# Directions for this task
Once the line with "Thuốc Tenzumax –" is found, repeat exactly that line and every one after it until the data below ends, including the last line.

Supplied material below:

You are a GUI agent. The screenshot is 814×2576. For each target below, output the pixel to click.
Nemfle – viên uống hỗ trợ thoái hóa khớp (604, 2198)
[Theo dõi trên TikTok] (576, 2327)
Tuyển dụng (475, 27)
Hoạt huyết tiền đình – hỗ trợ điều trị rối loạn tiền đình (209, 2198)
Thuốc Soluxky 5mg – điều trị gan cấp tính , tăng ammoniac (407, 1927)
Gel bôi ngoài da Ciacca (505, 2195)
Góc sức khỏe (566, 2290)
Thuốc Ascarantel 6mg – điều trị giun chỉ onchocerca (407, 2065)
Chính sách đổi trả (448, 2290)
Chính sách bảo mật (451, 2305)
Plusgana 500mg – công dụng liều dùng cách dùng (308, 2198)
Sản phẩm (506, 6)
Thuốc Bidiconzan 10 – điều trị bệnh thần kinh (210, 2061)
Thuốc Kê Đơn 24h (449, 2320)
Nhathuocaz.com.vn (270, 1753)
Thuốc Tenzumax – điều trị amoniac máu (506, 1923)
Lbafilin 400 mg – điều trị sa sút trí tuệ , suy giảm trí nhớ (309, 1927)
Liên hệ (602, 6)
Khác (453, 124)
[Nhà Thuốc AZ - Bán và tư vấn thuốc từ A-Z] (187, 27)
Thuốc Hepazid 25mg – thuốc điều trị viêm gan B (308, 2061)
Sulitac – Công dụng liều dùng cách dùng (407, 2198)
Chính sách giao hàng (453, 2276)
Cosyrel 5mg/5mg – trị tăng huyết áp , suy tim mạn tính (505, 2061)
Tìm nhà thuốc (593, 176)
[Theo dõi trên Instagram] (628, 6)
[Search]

End of Supplied material.

# Your response
Thuốc Tenzumax – điều trị amoniac máu (506, 1923)
Lbafilin 400 mg – điều trị sa sút trí tuệ , suy giảm trí nhớ (309, 1927)
Liên hệ (602, 6)
Khác (453, 124)
[Nhà Thuốc AZ - Bán và tư vấn thuốc từ A-Z] (187, 27)
Thuốc Hepazid 25mg – thuốc điều trị viêm gan B (308, 2061)
Sulitac – Công dụng liều dùng cách dùng (407, 2198)
Chính sách giao hàng (453, 2276)
Cosyrel 5mg/5mg – trị tăng huyết áp , suy tim mạn tính (505, 2061)
Tìm nhà thuốc (593, 176)
[Theo dõi trên Instagram] (628, 6)
[Search]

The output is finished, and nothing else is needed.